The remarkable foresight and achievements of Ralph McDaniels, whose New York area TV show “Video Music Box” helped bound hip-hop into the music mainstream around the world, is being honored in a exhibition of photography, painting, video installation and interactive digital art at the Museum of African Diasporan Arts (MoCADA) in Fore Greene, Brooklyn.
“The Box That Rocks: 30 Years of Video Music Box and the Rise of Hip Hop Music & Culture” exhibit features artists Amy Andrieux, Malik Y. Cumbo, LaTasha N. Nevada Diggs, Delphine Fawundu, Bobbito Garcia, Tahir Hemphill, Jonathan Mannion, Tim Okamura, M. Tony Peralta, Fab 5 Freddy, Ali Santana, Jamel Shabazz and Daniel Amazu Wasser.
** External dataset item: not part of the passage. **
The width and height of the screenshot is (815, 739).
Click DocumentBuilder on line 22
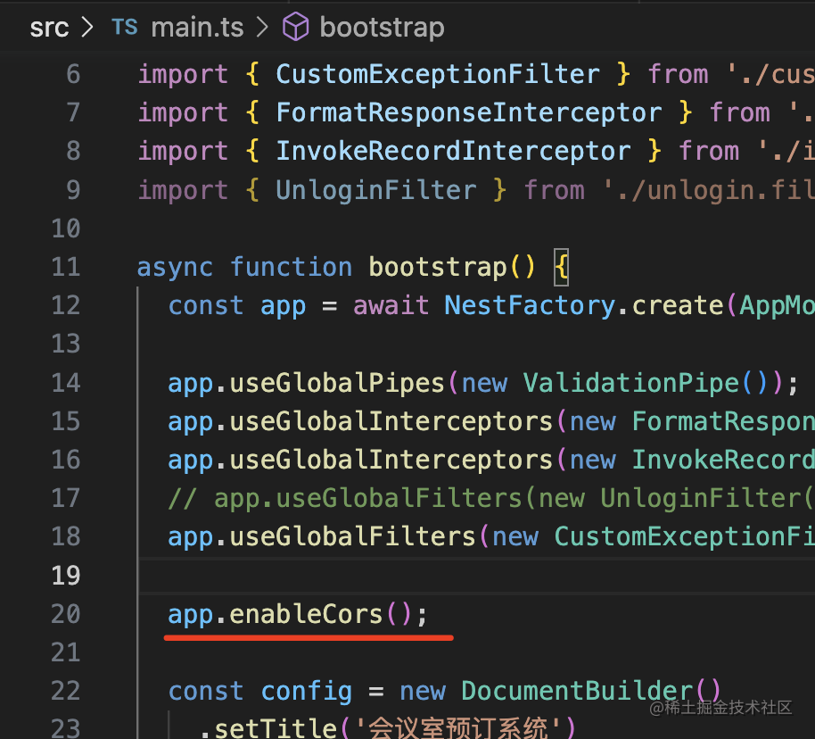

The show is on display in the museum’s main gallery at the James E. Davis 80 Arts Building, 80 Hanson Place (at South Portland Ave.).
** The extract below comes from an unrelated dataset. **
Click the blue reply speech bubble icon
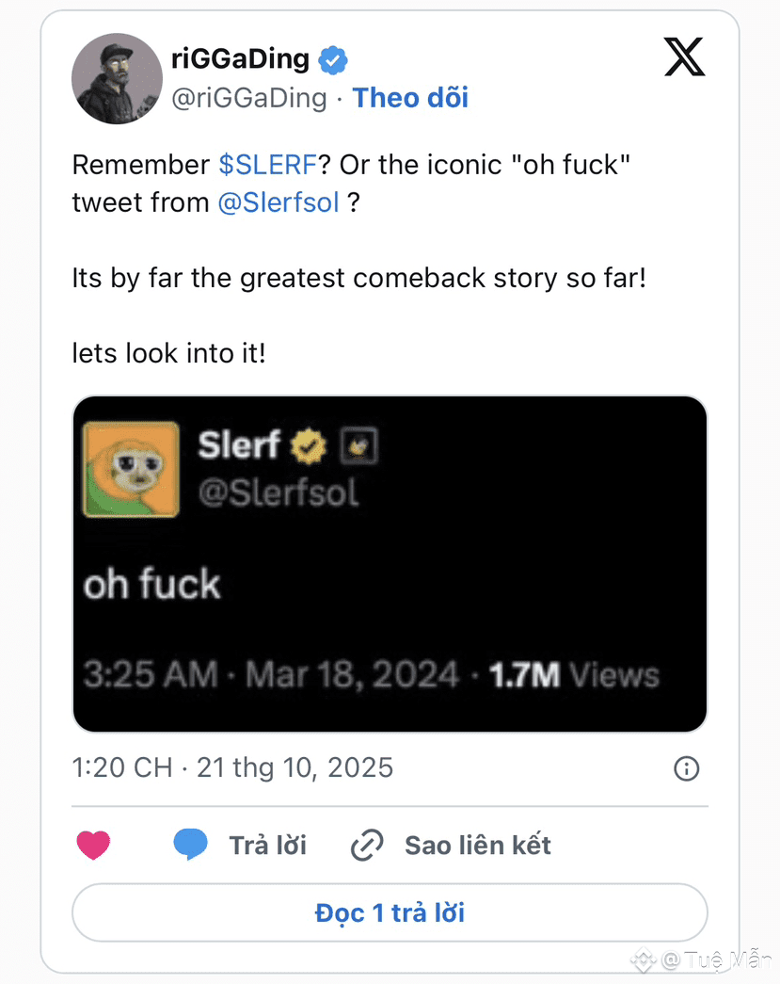This screenshot has width=780, height=984. point(190,845)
Exhibition curator Dexter Wimberly has created an artistic tribute to McDaniels and the show that manages to outdo multi-million dollar-budgeted outfits like MTV when it came to hip-hop music.
It’s amazing, but true. McDaniels, who has family roots in Trinidad, invested his time and money into Video Music in 1983 when hip-hop was in commercial infancy. Exposure on McDaniels’ New York show greatly boosted the popularity — and music sales — of many now famous stars such as Notorious B.I.G., Run-D.M.C., and Grand Master Flash and the Furious Five. Video Music Box helped propel the genre from the streets of New York to the countless big-city boulevards, and back streets, all over world.
McDaniels also used the show to spread messages of unity, non-violence, anti-drug abuse, anti-crime, political activism and self-respect to his predominately young viewing audience.
Today, the show — which still features videos, on-location footage from nightspots and patrons’ animated “shout-outs” to family and friends — airs on NYC-TV Wednesdays at 11:30 p.m.